The November drop hit all regions of the country, but the Northeast saw the sharpest downturn. Starts fell by 34.6 percent in the region and are now down by 60.2 percent from year ago levels. This seems to be a case where the Northeast is catching up with the rest of the country, since starts had previously fallen somewhat less in the region. It is worth noting that the absolute levels of starts in the Northeast were far lower than in the other three regions, so this drop has much impact on the national economy.
This plunge in starts is a necessary part of the adjustment process in the housing market. There is no way to eliminate the vast inventory of unsold new and existing homes without a sharp slowing in construction. However, the drop in the last two months suggests that the housing market is in a qualitatively different state than it had been even three months ago.
Presumably, builders are cutting back in large part because credit conditions have tightened to the point that they have no choice. This would be consistent with the tightening of credit that took hold in September.
It is important to recognize that this is not necessarily a case of a “credit crunch” inhibiting economic activity. Given the vast oversupply of homes on the market, building new homes in many areas is not a good business proposition right now. Newly built homes can be expected to sit on the market for more than a year in many areas and may eventually sell for prices that are far below recent levels. Banks would be wise not to make loans to builders under such circumstances even if the banks were fully solvent and solidly capitalized.
It will be interesting to see how this plunge in starts is reflected in prices. There is a considerable lag in the data in the key price indices. The indices reflect contracted prices, but only get reported after sales are closed. The sales that are contracted in November will mostly be closed in January, which means that we will not get price data for the month until February.
However, if the plunge in starts reflects the inability of builders to continue to get credit from banks, then it likely indicates that they are also having difficulty obtaining the credit needed to sustain large inventories of unsold homes. This would imply a large sell-off of inventory, presumably at sharply lower prices. If this is the case, we should expect to see a big upturn in new home sales in the November report that will come out next week, with substantial price declines. (The new home sales data show contract prices, so they are more current than other indices.)
If builders are cutting prices to dump inventory, it does not appear that homeowners have yet followed the same path. The Mortgage Bankers Association's purchase applications index continues to show very low levels, even as mortgage interest rates are approaching 5.0 percent.
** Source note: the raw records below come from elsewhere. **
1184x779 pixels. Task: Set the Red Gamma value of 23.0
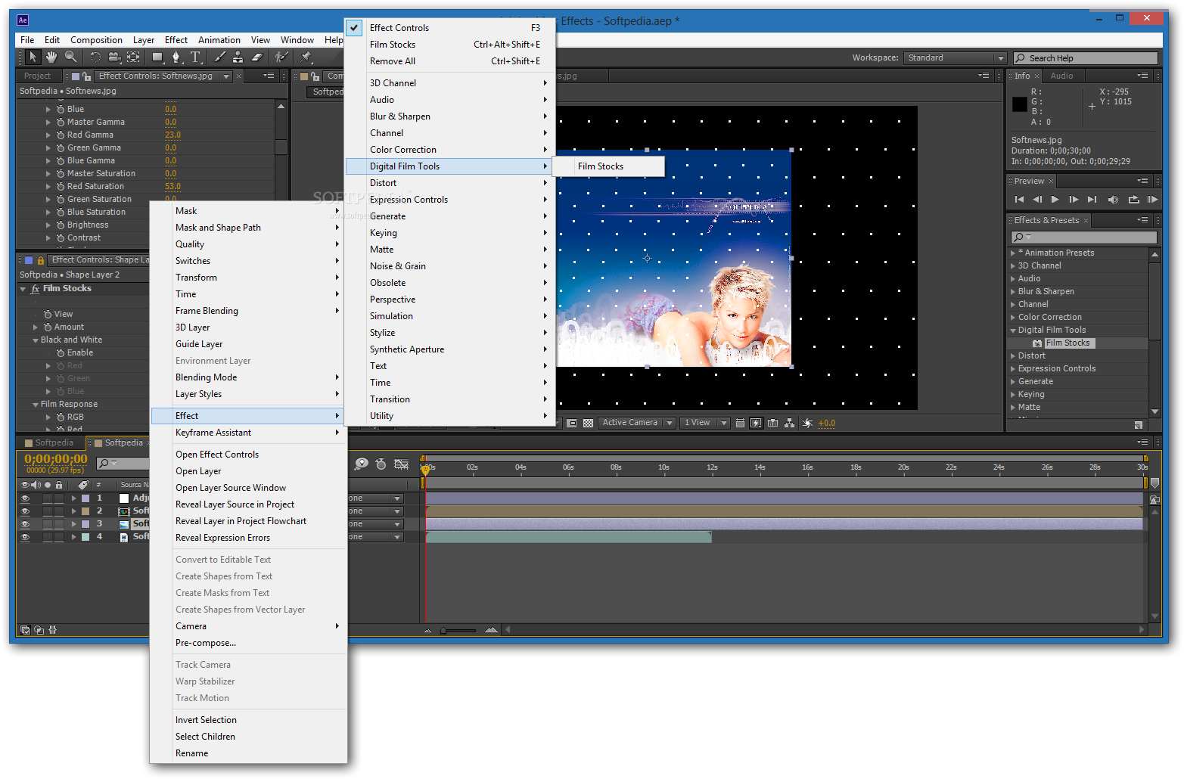(172, 135)
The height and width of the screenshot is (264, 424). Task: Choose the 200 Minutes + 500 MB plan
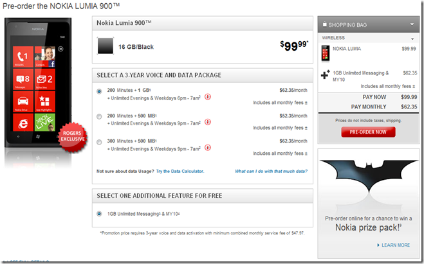[99, 116]
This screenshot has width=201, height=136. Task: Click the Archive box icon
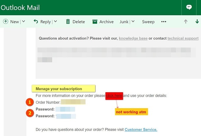pyautogui.click(x=95, y=22)
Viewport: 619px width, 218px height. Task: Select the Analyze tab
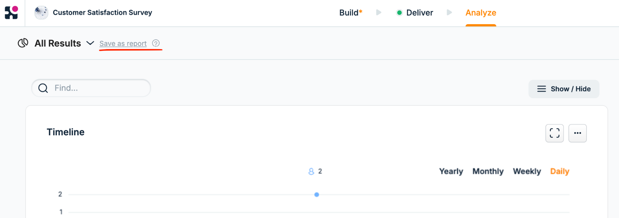tap(480, 13)
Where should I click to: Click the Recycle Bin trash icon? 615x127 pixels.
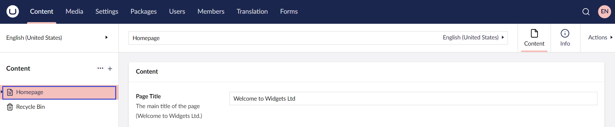click(10, 107)
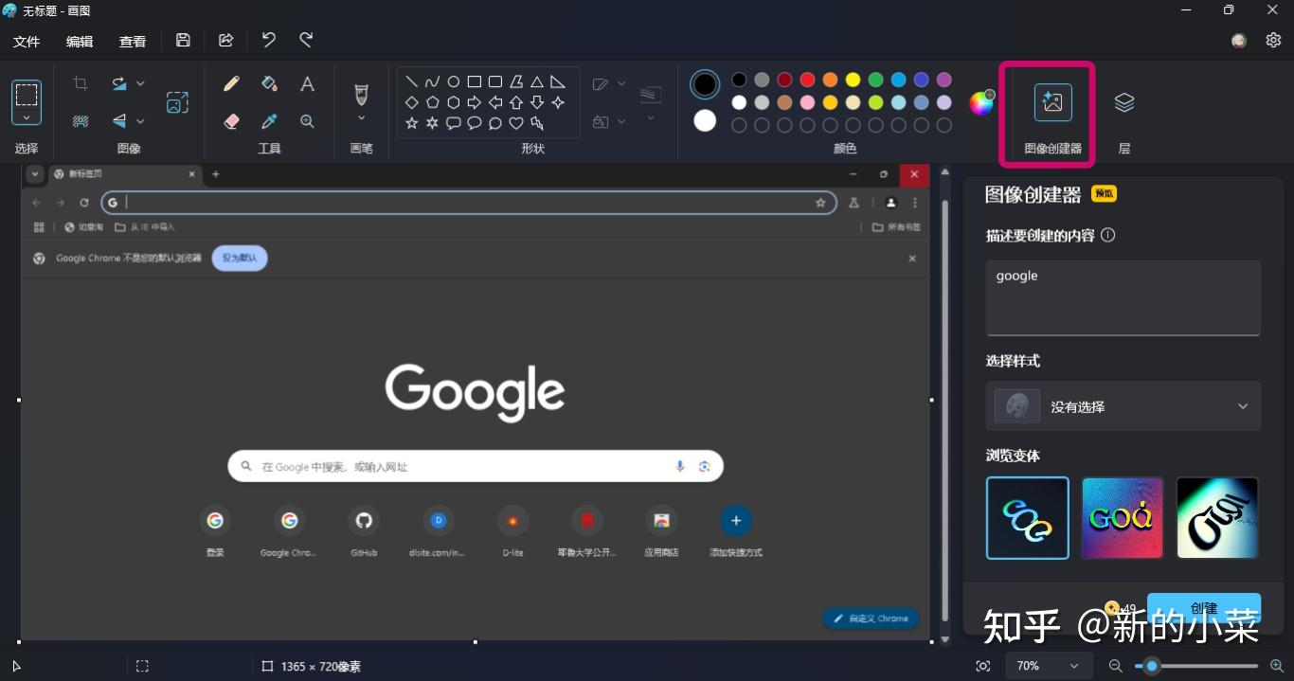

The low measure on this index is the most glaring refutation of the claim that people are unable to get credit. If creditworthy applicants were being denied loans by banks unable or unwilling to lend, then the ratio of mortgage applications to home sales should be soaring. Since there is no notable increase in this ratio, access to credit is obviously not an issue.
The drop in housing starts indicates that housing will again be a sharp negative in GDP this quarter. With sharp downturns in consumption and a weakening trade picture, 4th quarter GDP is certain to show an extraordinary decline.